Przejdź do głównych treściPrzejdź do wyszukiwarkiPrzejdź do głównego menu
piątek, 4 października 2024 10:28
Reklama KD Market

Bergdahl wraca do służby wojskowej

Sierżant Bowe Bergdahl uwolniony w maju po pięciu latach spędzonych w niewoli afgańskich talibów przeszedł badania medyczne i psychiczne w szpitalu wojskowym w San Antonio z dobrymi wynikami i może powrócić do służby wojskowej.



Bergdahl odzyskał wolność w zamian za uwolnienie pięciu talibskich wojowników.

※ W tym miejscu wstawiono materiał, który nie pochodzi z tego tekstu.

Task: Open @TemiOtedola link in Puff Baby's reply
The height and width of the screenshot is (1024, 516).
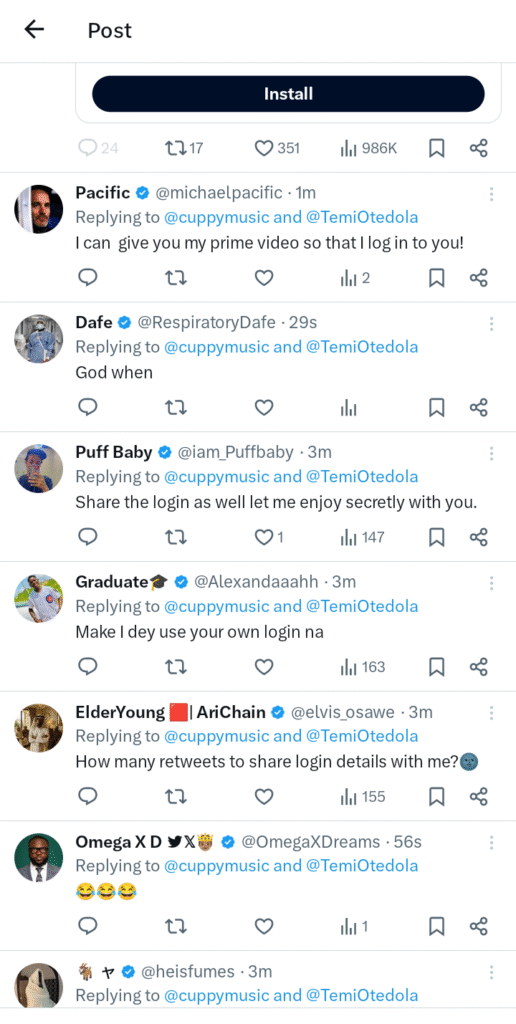Action: (x=361, y=477)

Fakt ten stał się przedmiotem krytyki ze strony republikańskich członków Kongresu. Dodatkowo, żołnierze z jego oddziału zarzucali mu, że dobrowolnie oddał się w ręce talibów i pośrednio spowodował śmierć ich kolegów, których wysłano na poszukiwania zaginionego. Mówiąc krótko, zarzucili mu zdradę.

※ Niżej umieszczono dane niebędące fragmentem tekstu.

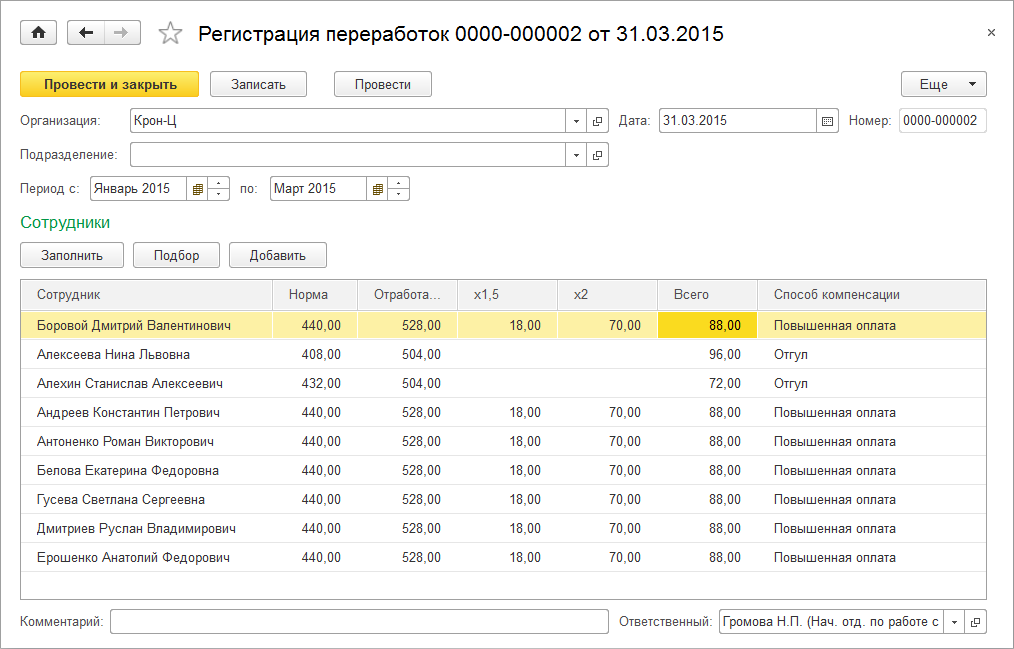
Task: Open the Еще menu
Action: pyautogui.click(x=943, y=84)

Bergdahl nie może wystąpić z wojska, nie może też być zwolniony przed zakończeniem dochodzenia w sprawie jego porwania i pobytu w niewoli. Powołując się na poniedziałkowe oświadczenie armii, CNN podało, że już w tych dniach Bergdahl powróci do regularnych obowiązków w bazie w San Antonio w Teksasie. Również w poniedziałek "New York Times" informował, że do przystosowania się do życia w wojsku przydzielono mu dwóch żołnierzy.

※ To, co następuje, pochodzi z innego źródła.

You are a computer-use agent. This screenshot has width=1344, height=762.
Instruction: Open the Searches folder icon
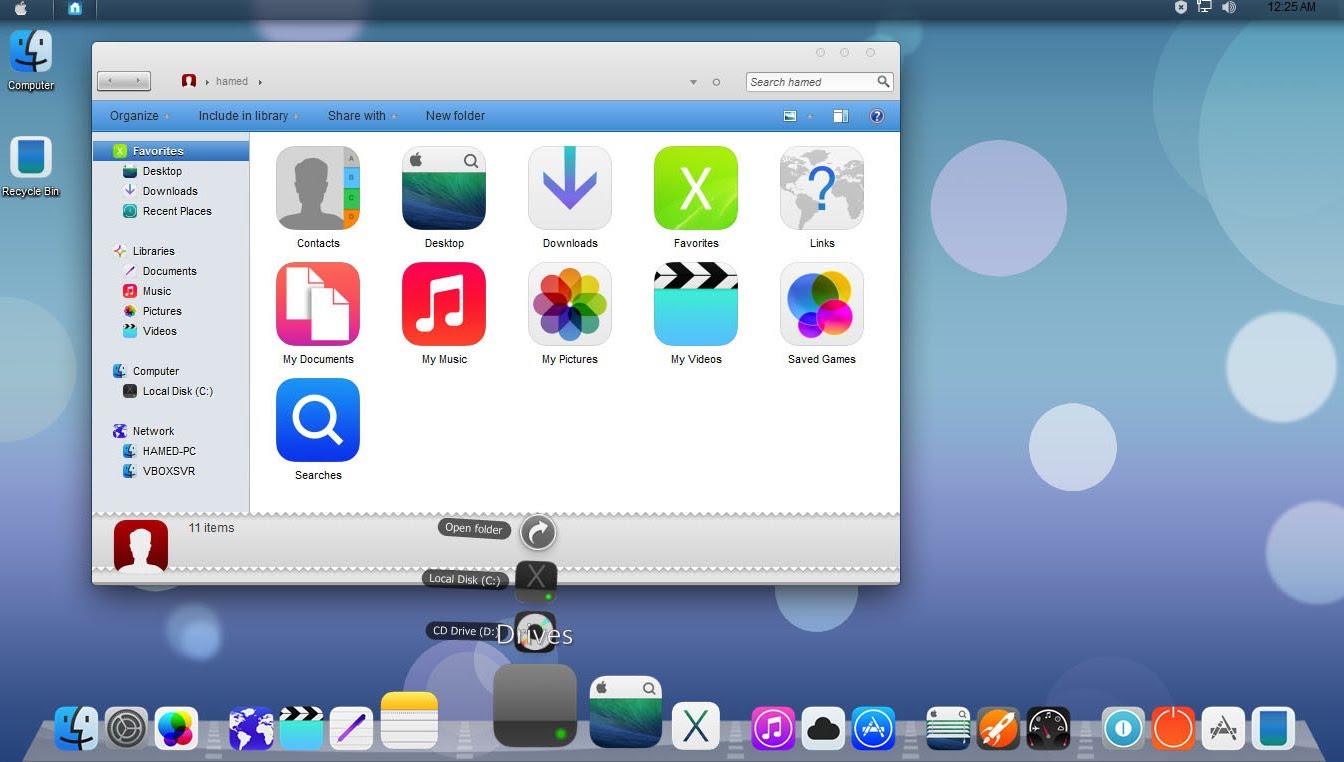point(317,420)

Bowe Bergdahl zaginął 30 czerwca 2009 roku w afgańskiej prowincji Paktika. Część krytyków twierdzi, że był dezerterem. Z dochodzenia prowadzonego po jego zaginięciu wynika, że świadomie opuścił obóz. Nie wykazano jednak z całą pewnością, że zdezerterował. Wyciągnięcie takiego wniosku wymagało bowiem ustalenia jego intencji, co było niemożliwe bez rozmowy z zaginionym. Wszystko to wywołało opór przeciw wymianie talibów na Bergdahla. Przewodniczący senackiego Komitetu Sił Zbrojnych, sen. Carl Levin, podkreśla jednak, że pięciu członków Kolegium Połączonych Szefów Sztabu opowiedziało się za sprowadzeniem Bergdahla do kraju. Każdy z nich powołał się na prostą zasadę: Ameryka nie zostawia swych żołnierzy w rękach wroga.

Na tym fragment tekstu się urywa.